> **Goal**:
Reproduce the records below unchanged, everything from the very first line down to the line containing "pos(40,454)", with both of those lines included.

Items in a dataset:
################
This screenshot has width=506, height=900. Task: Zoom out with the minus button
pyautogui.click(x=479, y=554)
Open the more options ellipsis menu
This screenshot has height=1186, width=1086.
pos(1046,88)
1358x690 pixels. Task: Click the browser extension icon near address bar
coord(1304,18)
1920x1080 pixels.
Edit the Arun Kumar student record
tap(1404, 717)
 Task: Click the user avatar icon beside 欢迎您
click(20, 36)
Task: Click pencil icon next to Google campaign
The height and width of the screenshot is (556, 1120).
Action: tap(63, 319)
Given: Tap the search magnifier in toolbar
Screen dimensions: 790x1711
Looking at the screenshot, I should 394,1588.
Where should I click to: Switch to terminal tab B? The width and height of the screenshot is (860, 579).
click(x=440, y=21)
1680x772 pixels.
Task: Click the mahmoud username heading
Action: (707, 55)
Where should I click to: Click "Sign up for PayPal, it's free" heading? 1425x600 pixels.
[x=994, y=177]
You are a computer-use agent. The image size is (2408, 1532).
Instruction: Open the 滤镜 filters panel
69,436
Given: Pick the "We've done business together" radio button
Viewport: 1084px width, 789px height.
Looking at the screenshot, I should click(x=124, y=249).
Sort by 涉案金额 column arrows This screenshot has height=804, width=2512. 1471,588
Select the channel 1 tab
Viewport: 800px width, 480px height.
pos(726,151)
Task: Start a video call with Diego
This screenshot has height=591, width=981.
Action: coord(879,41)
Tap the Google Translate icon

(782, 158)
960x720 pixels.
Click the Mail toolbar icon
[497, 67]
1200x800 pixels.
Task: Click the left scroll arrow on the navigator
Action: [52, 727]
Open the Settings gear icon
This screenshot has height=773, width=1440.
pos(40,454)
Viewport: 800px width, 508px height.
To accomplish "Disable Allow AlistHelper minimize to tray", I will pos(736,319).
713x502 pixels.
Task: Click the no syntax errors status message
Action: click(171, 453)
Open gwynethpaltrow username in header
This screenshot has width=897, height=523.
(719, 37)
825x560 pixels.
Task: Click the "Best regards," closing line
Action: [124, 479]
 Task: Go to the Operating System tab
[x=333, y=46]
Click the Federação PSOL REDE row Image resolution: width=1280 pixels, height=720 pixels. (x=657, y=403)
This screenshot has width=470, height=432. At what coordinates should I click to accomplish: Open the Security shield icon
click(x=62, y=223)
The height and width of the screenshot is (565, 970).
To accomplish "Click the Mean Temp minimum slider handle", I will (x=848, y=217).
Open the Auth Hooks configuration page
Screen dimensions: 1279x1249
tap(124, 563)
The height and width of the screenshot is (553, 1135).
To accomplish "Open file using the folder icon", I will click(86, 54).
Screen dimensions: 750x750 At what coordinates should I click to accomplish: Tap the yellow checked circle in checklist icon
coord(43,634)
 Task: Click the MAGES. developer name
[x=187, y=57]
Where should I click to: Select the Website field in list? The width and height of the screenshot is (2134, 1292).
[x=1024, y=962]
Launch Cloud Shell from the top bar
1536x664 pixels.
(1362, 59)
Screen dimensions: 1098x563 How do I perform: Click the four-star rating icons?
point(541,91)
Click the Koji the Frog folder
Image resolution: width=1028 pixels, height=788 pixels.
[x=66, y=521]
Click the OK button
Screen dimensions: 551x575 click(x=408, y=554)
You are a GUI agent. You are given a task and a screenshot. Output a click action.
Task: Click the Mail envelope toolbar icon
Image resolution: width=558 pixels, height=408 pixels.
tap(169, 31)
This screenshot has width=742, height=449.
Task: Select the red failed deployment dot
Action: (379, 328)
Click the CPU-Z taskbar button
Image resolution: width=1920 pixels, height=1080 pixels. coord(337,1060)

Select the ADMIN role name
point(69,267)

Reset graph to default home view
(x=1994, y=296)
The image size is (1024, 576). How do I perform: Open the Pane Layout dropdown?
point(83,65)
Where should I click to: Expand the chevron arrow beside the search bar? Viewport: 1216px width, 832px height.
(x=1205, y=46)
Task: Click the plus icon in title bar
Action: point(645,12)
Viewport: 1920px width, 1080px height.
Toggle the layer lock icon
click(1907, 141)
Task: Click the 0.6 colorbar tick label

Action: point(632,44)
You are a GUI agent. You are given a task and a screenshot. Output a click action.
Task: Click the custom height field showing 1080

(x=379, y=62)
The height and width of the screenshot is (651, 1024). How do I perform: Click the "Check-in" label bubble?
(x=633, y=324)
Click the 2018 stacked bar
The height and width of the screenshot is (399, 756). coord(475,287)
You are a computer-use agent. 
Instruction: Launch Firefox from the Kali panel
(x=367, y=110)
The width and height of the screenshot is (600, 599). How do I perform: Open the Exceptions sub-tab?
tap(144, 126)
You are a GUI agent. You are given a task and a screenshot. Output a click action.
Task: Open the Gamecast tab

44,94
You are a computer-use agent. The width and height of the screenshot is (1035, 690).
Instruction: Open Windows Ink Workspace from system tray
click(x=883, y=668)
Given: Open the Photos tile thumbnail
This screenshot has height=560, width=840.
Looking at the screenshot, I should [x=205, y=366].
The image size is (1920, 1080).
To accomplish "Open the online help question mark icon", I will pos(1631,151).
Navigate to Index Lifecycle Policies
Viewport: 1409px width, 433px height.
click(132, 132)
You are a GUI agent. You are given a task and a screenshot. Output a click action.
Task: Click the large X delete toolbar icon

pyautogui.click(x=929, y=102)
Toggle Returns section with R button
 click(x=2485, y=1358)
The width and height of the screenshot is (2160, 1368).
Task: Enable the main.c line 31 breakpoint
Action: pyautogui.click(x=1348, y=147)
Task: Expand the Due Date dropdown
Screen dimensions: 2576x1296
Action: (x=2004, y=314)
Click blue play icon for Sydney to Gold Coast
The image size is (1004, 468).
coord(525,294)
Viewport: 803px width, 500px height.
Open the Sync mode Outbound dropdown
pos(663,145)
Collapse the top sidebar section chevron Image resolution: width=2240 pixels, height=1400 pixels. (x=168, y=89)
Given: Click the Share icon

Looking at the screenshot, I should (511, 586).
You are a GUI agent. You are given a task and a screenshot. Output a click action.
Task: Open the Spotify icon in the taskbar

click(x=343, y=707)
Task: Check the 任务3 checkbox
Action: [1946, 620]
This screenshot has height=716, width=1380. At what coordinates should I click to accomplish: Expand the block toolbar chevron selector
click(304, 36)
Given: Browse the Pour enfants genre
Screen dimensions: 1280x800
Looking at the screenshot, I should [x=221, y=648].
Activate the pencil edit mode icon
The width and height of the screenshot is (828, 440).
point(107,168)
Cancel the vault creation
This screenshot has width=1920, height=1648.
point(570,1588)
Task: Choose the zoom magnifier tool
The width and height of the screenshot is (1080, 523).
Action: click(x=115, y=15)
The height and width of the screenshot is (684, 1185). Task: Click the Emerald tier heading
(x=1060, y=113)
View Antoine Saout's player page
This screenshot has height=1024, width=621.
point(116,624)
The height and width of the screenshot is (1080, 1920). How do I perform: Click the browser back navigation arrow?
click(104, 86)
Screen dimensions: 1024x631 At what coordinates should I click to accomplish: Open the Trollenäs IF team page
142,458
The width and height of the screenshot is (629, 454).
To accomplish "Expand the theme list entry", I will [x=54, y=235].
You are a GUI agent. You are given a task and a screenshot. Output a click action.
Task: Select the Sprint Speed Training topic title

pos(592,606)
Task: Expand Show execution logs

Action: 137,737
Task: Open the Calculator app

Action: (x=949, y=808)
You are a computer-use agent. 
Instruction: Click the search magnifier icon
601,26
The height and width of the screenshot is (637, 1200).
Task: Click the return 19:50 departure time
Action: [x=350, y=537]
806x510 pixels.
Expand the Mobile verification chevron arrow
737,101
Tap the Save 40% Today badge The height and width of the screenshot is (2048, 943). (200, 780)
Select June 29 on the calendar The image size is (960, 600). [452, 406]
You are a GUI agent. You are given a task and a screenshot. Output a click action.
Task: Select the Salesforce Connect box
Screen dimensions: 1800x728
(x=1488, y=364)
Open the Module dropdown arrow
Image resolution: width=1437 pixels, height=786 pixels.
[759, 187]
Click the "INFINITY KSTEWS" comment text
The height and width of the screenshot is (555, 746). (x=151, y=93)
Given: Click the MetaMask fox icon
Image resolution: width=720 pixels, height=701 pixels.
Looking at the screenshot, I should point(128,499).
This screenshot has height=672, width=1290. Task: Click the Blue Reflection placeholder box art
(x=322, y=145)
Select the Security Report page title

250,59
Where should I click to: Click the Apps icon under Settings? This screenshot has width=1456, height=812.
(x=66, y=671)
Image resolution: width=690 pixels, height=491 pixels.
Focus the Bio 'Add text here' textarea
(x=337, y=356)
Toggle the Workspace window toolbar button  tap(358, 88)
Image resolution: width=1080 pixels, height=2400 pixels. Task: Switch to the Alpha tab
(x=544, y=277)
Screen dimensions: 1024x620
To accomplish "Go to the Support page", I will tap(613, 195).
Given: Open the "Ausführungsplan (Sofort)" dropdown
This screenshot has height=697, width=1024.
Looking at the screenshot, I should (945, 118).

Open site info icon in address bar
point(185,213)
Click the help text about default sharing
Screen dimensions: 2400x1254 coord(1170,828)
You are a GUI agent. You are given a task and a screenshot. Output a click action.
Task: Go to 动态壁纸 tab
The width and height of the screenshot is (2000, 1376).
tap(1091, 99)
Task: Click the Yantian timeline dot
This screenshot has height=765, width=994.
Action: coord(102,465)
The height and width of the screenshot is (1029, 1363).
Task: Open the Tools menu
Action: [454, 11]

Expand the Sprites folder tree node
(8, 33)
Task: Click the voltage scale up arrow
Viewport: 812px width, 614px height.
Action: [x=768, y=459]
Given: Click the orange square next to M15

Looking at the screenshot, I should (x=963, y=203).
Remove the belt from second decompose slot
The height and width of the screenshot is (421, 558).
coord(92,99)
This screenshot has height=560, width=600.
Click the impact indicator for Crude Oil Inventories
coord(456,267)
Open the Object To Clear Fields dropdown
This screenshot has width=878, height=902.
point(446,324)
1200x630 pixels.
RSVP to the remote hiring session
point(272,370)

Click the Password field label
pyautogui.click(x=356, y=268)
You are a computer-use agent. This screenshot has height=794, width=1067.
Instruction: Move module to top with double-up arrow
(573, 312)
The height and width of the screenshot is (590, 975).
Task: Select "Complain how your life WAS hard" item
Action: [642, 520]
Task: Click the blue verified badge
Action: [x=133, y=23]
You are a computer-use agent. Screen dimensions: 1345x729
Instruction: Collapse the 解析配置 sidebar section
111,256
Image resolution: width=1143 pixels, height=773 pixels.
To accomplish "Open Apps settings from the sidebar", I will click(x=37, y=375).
################
> **Output below**:
This screenshot has width=506, height=900. Task: Zoom out with the minus button
pyautogui.click(x=479, y=554)
Open the more options ellipsis menu
This screenshot has height=1186, width=1086.
pos(1046,88)
1358x690 pixels. Task: Click the browser extension icon near address bar
coord(1304,18)
1920x1080 pixels.
Edit the Arun Kumar student record
tap(1404, 717)
 Task: Click the user avatar icon beside 欢迎您
click(20, 36)
Task: Click pencil icon next to Google campaign
The height and width of the screenshot is (556, 1120).
Action: tap(63, 319)
Given: Tap the search magnifier in toolbar
Screen dimensions: 790x1711
Looking at the screenshot, I should 394,1588.
Where should I click to: Switch to terminal tab B? The width and height of the screenshot is (860, 579).
click(x=440, y=21)
1680x772 pixels.
Task: Click the mahmoud username heading
Action: (707, 55)
Where should I click to: Click "Sign up for PayPal, it's free" heading? 1425x600 pixels.
[x=994, y=177]
You are a computer-use agent. The image size is (2408, 1532).
Instruction: Open the 滤镜 filters panel
69,436
Given: Pick the "We've done business together" radio button
Viewport: 1084px width, 789px height.
Looking at the screenshot, I should click(x=124, y=249).
Sort by 涉案金额 column arrows This screenshot has height=804, width=2512. 1471,588
Select the channel 1 tab
Viewport: 800px width, 480px height.
pos(726,151)
Task: Start a video call with Diego
This screenshot has height=591, width=981.
Action: coord(879,41)
Tap the Google Translate icon

(782, 158)
960x720 pixels.
Click the Mail toolbar icon
[497, 67]
1200x800 pixels.
Task: Click the left scroll arrow on the navigator
Action: [52, 727]
Open the Settings gear icon
This screenshot has height=773, width=1440.
pos(40,454)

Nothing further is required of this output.